The Regulation imposes a number of transparency and fairness requirements including:
- Self-preferencing: Providers that are also sellers of goods and services on the same platform must disclose any advantages granted their own goods and services.
- Ranking transparency: Providers must disclose the main parameters they use to rank goods and services (but not their ranking algorithms which are protected trade secrets) as well as whether ranking may be influenced by payment or other remuneration.
- MFN clauses: Providers must state the main economic, commercial or legal reasons for any requirement that traders not offer their goods or services at more favorable conditions elsewhere (“most-favored nation” or MFN clauses).
- Data access: Platform terms and conditions must describe what technical and contractual access business users may or may not have to data generated through, or provided to the platform. Providers must also disclose the scope and nature of their own access to such data.

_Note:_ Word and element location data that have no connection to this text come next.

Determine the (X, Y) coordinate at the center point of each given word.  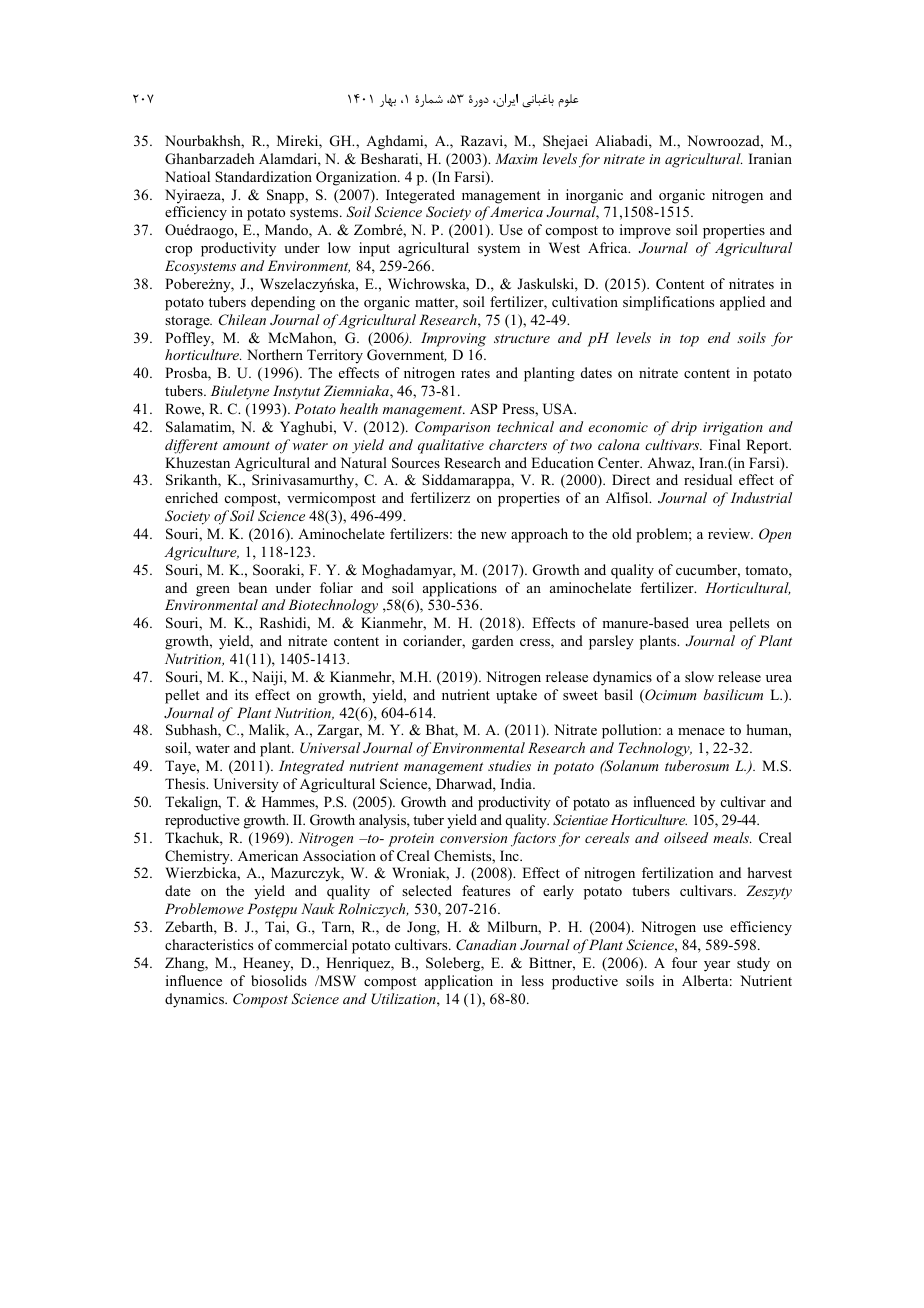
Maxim (516, 158)
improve (645, 231)
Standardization (263, 176)
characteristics (209, 944)
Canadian (486, 945)
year (717, 966)
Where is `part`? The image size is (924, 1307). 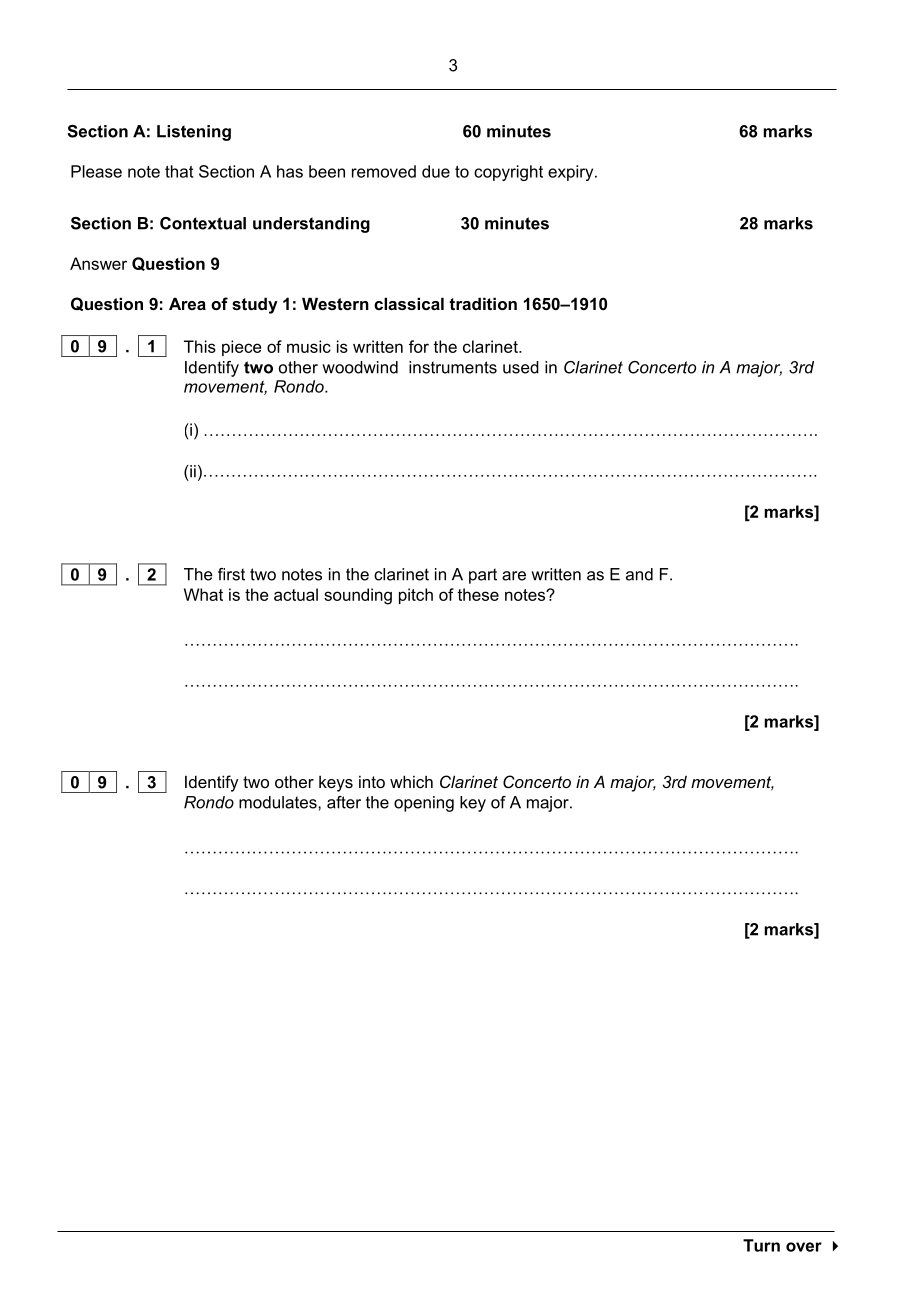
part is located at coordinates (483, 576).
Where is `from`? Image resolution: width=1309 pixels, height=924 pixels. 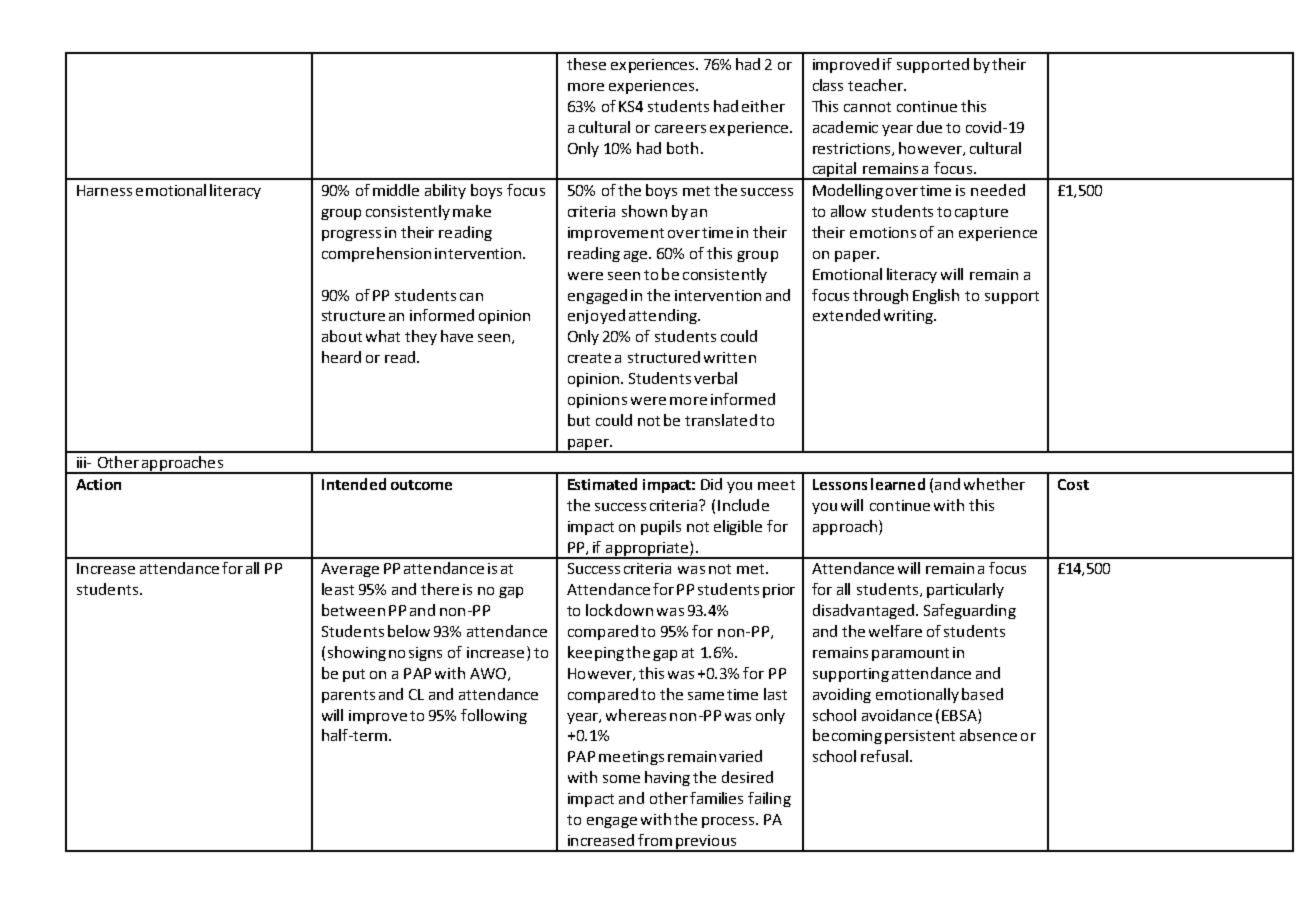
from is located at coordinates (655, 840).
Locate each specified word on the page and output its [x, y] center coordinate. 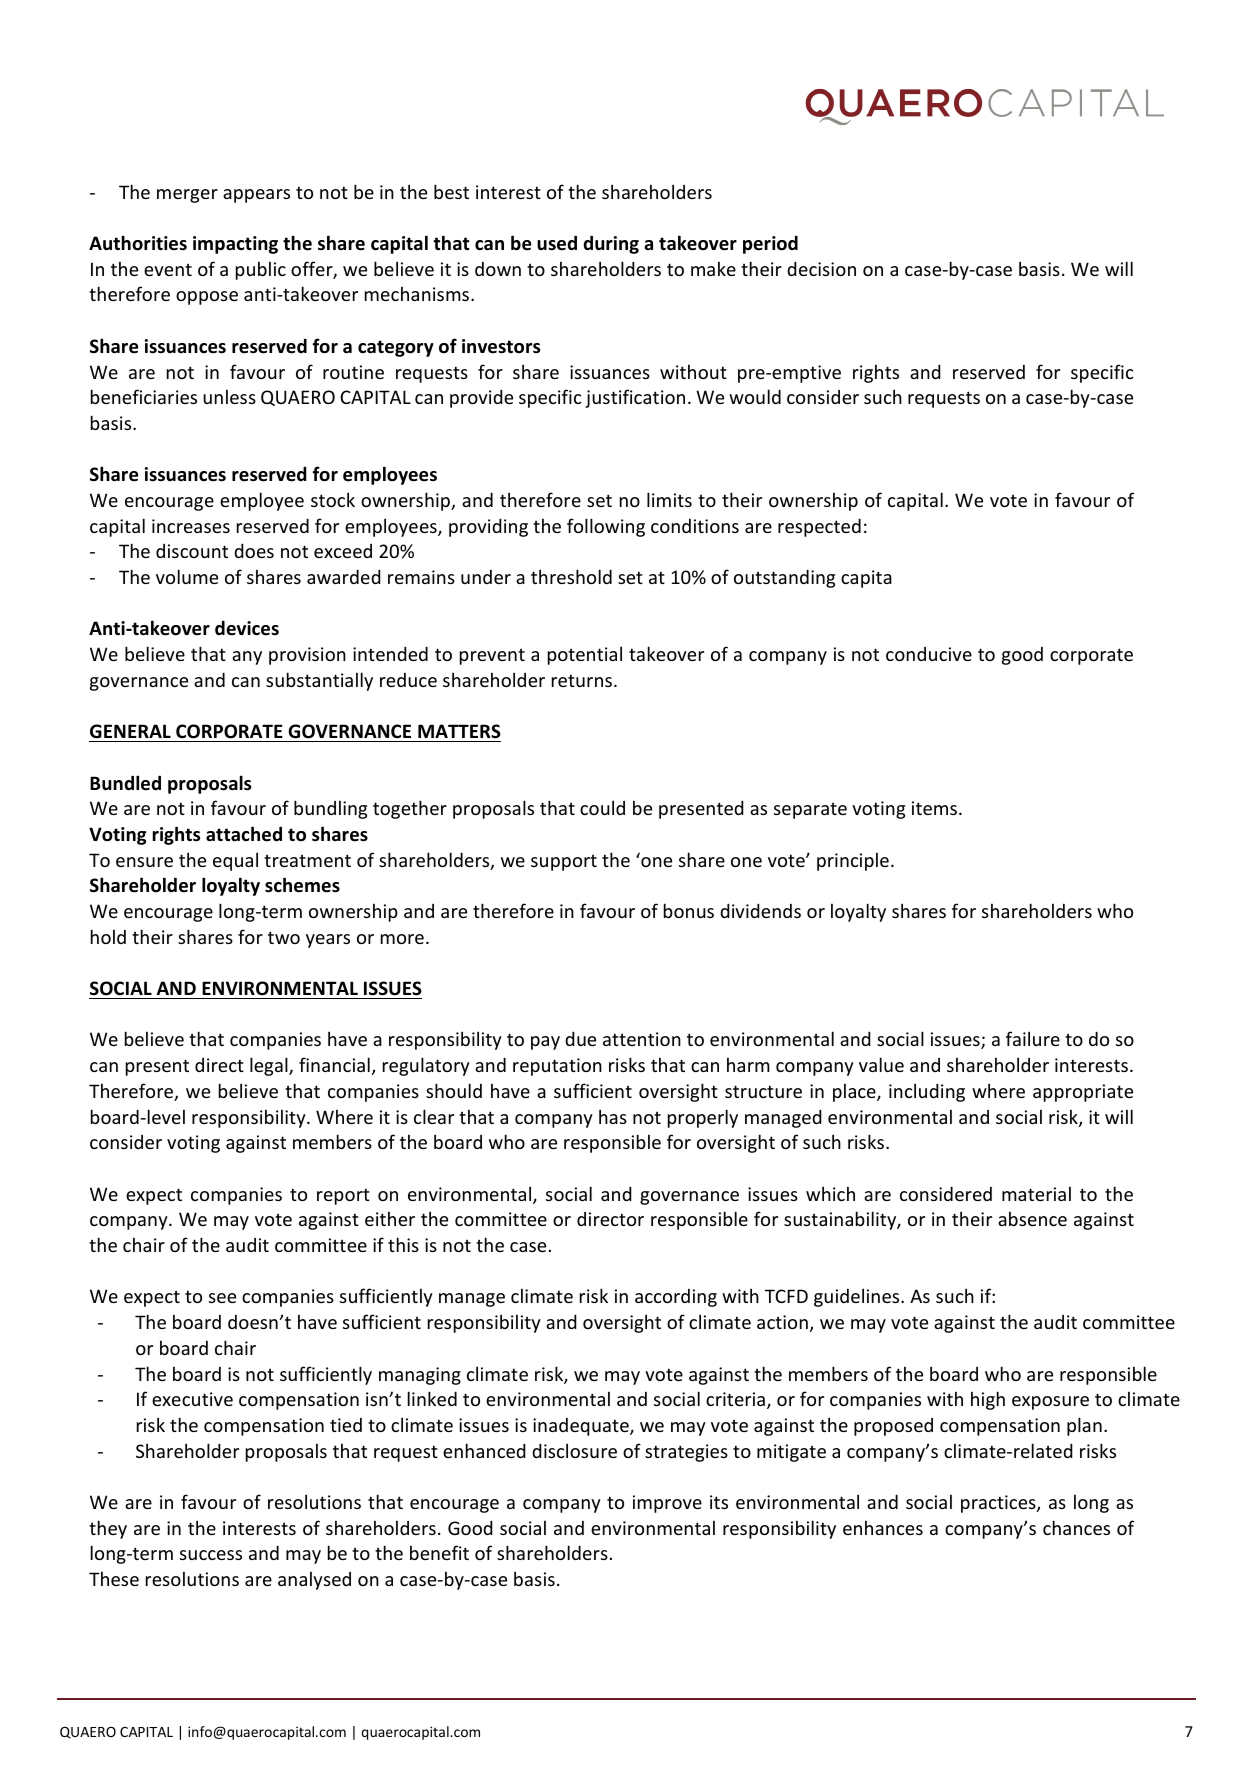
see [222, 1298]
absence [1032, 1218]
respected [819, 527]
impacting [235, 245]
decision [821, 268]
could [602, 807]
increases [191, 526]
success [211, 1555]
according [676, 1298]
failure [1033, 1038]
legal [270, 1066]
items [934, 808]
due [580, 1038]
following [606, 527]
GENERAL [130, 731]
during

- Terms and conditions: Terms and conditions must be easily accessible and drafted in plain and intelligible language. Amendments require at least 15 days’ notice and cannot be retroactive. Business users must have the right to terminate if they do not accept the proposed amendments.
- Termination rights: A platform must give business users at least 30 days’ notice before termination and provide a statement of reasons.
- Internal complaints handling and out-of-court dispute settlement: Platforms that do not qualify as “small enterprises” must set up internal complaints handling systems and identify two or more mediators with whom they are willing to engage.
- Enforcement: Representative organizations and/or public bodies will be able to initiate judicial proceedings against platforms that fail to comply and Member States may establish penalties for violations of the Regulation.
Link with competition law
The Regulation is clearly inspired by concerns similar to those behind recent EU competition cases against several large technology and e-commerce companies. Most conspicuously, the European Commission has in recent years fined Google several billions of euros for platform-based conduct. However, the new Regulation applies without prejudice to competition law and covers online platforms and search engines regardless of whether or not they are dominant. Conduct covered by the Regulation’s transparency requirements may nonetheless infringe competition law if carried out by a dominant platform, and certain terms, e.g., “wide” MFN clauses, while not banned by the Regulation, may nonetheless be caught by EU rules on anticompetitive agreements.